** TEXTE FOURNI **

========================================================================

L'écriture comme course d'endurance

Né en Suisse en 1944, Daniel de Roulet a reçu, pour son roman Virtuellement vôtre, le Prix Dentan 1994. Aujourd'hui, quittant les éditions Canevas, il se lance dans la bataille parisienne avec La Ligne bleue, son troisième roman, publié au Seuil.

L'idée du livre est originale, et son traitement ne l'est pas moins : Max, un architecte suisse d'une cinquantaine d'années, se lance, avec 25 000 autres coureurs, dans le fameux et implacable " marathon de New York ". Moins de quatre heures, c'est le but qu'il se fixe pour parcourir les 42 kilomètres et des poussières de la course. C'est aussi le temps que le lecteur, parti au même endroit que Max, mettra à lire les quelque deux cents pages du roman. Tandis que l'un suivra, noir sur blanc, les lignes d'écriture sur la page, l'autre essayera de parvenir au bout de cette ligne bleue. peinte sur les chaussées de New York, qui délimite exactement le parcours à suivre par les coureurs.

========================================================================

** DONNÉES FOURNIES **
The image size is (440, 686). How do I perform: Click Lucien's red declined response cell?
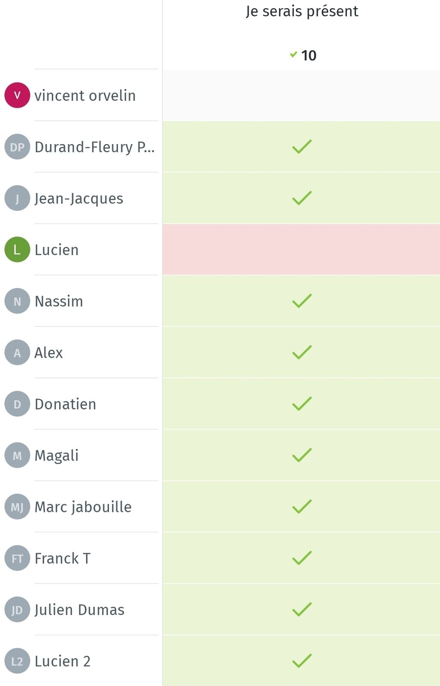click(301, 250)
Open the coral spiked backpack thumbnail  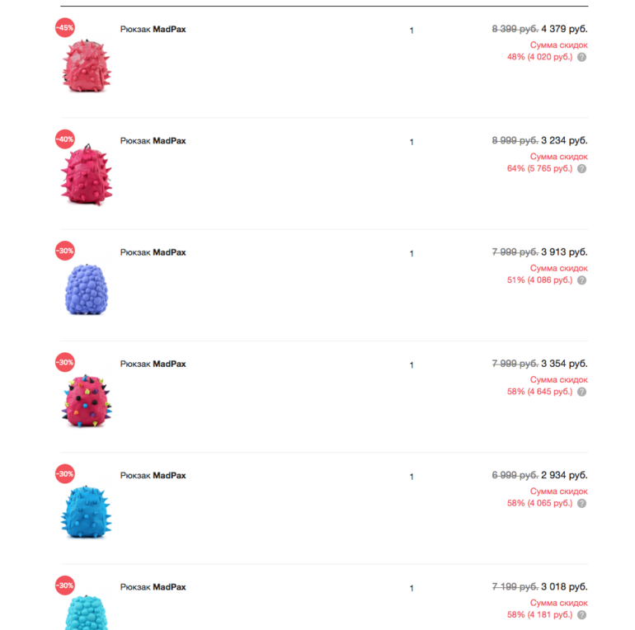[86, 64]
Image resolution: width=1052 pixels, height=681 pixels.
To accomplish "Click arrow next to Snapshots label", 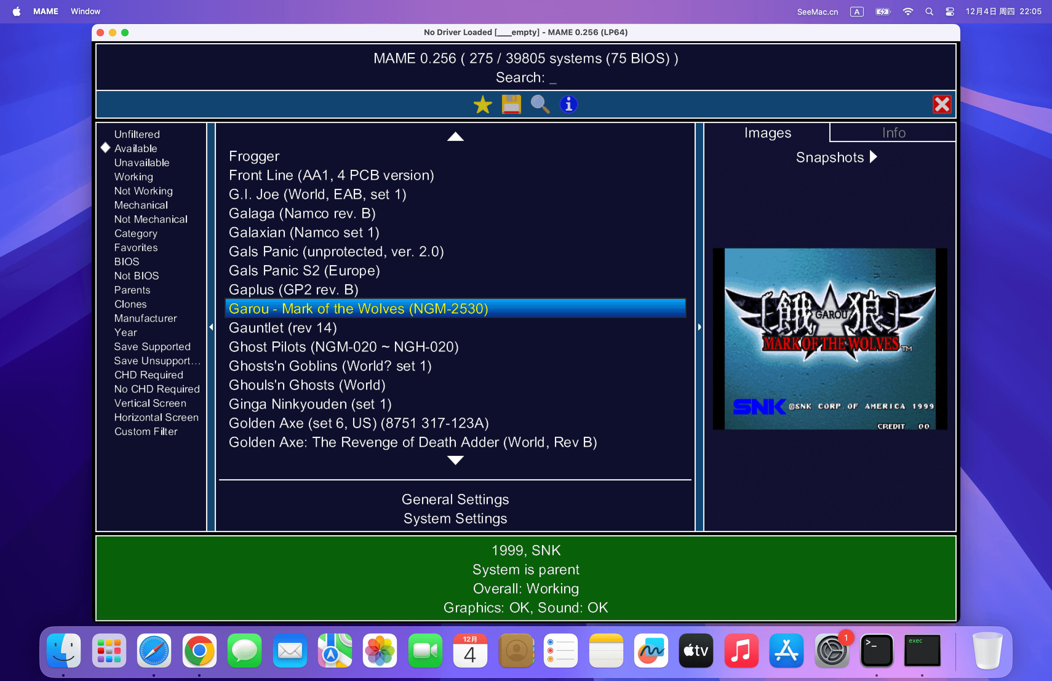I will (x=873, y=157).
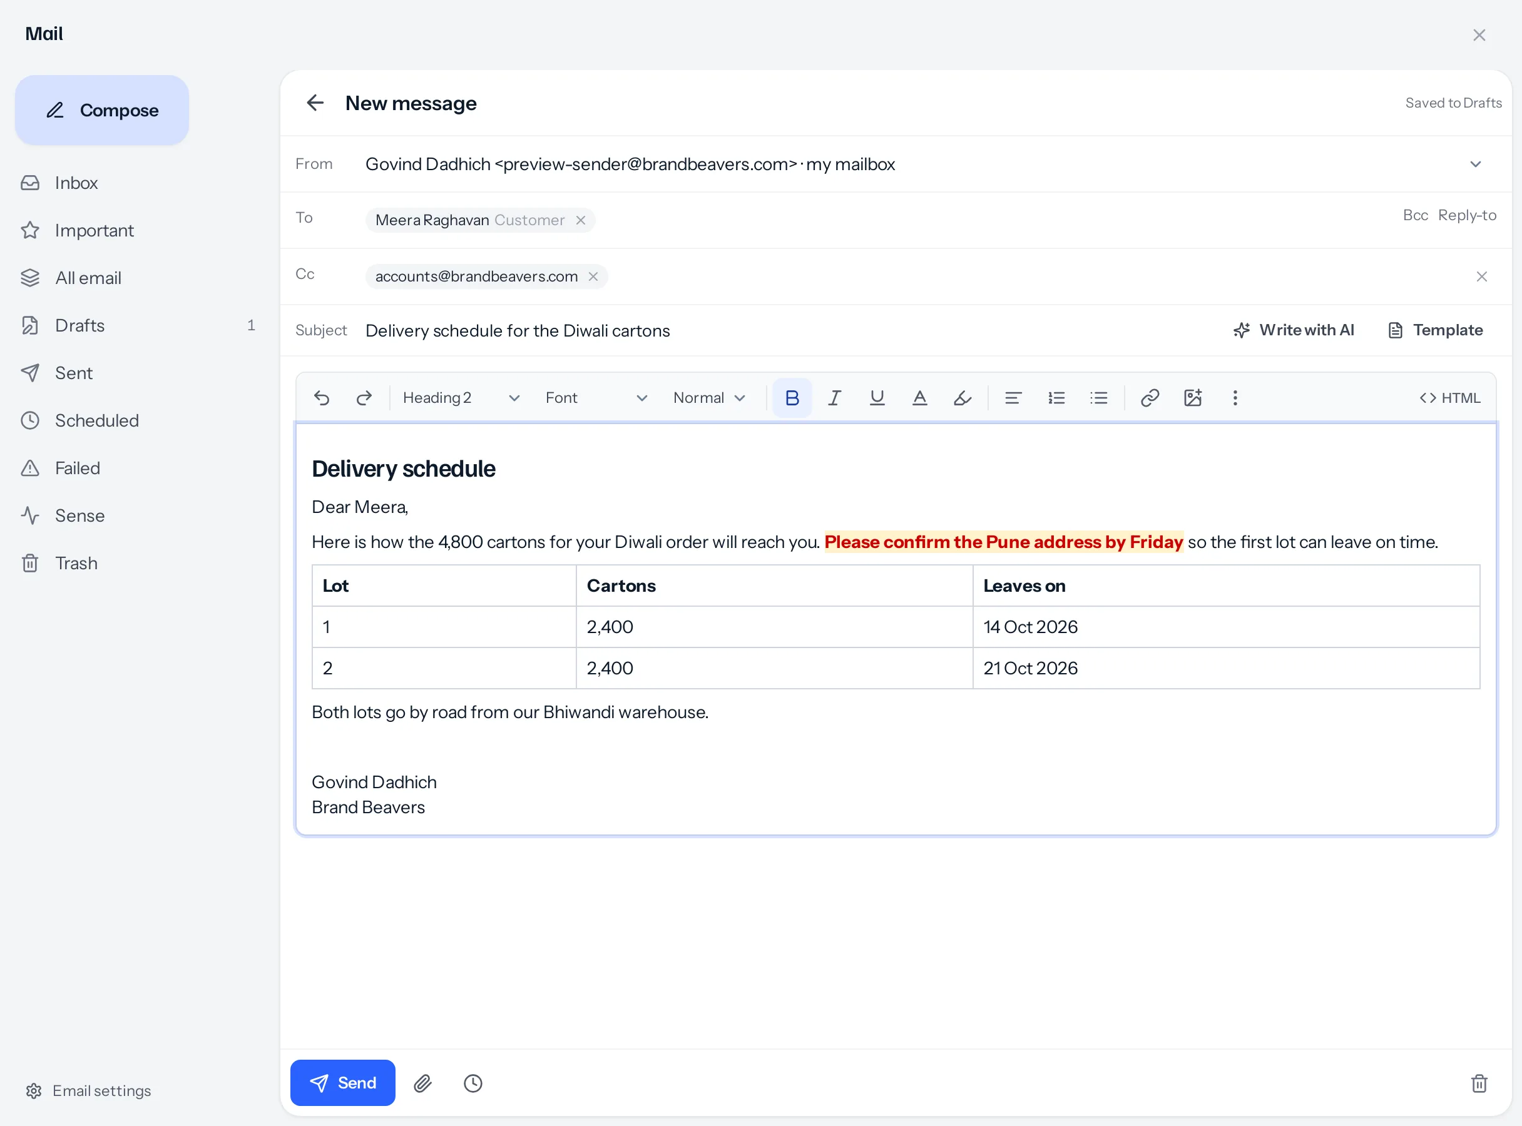Viewport: 1522px width, 1126px height.
Task: Schedule sending with the clock icon
Action: pyautogui.click(x=473, y=1083)
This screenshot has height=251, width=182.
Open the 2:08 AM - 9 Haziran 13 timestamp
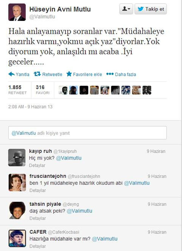(30, 107)
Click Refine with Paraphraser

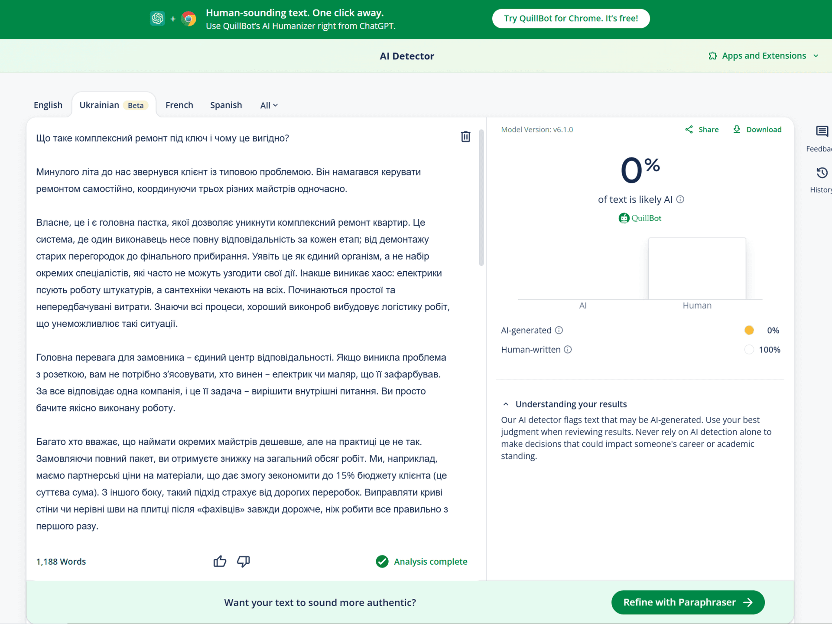(x=687, y=602)
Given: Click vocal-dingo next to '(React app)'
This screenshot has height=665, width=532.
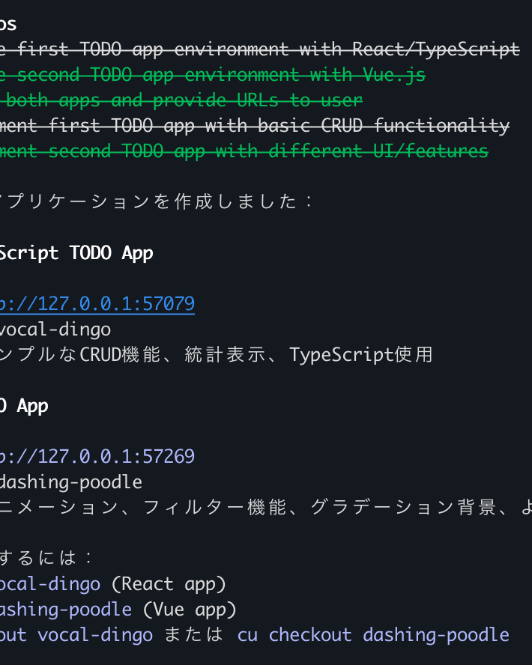Looking at the screenshot, I should (x=50, y=584).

========================================================================

** LES CONSIGNES **
a – Selon le texte sur La Ligne bleue, quel prix Daniel de Roulet a-t-il reçu pour Virtuellement vôtre ?
b – Poursuivez le texte sur La Ligne bleue après sa dernière phrase, s'il vous plaît.

** RÉPONSES **
a – Le Prix Dentan 1994.

b –
L'écriture de Roulet s'attache, avec une précision toute scientifique, à décrire par le détail tout ce que Max voit et enregistre. Elle relève davantage d'un travail d'arpenteur, ou de géomètre, que d'écrivain prêt à se perdre dans sa langue. Et c'est sans doute dommage. Ainsi la description des rues que traversent les coureurs, l'atmosphère des quartiers, tel ou tel monument, sont-ils fidèlement répertoriés, mais dans un but, dirait-on, purement touristique.

Parfois, heureusement, le narrateur perd le fil de sa course. Alors, des bribes de son passé surgissent, sa jeunesse " gauchisante ", ses liens avec les mouvements terroristes italiens, le souvenir de l'éditeur Feltrinelli, explosé avec sa bombe au pied d'un pylône électrique. Ces digressions, que la course suscite, comme les interventions d'une ancienne maîtresse de Max, tressent le fil le plus intéressant de son livre, parce que le moins prévisible. Mais, hélas, elles n'occupent pas la place qu'elles auraient mérité. C'est pourquoi le roman de Roulet, malgré ses indéniables qualités, laisse un peu le lecteur sur sa faim, car il est trop léché et, dans un sens, trop parfait. Trop linéaire.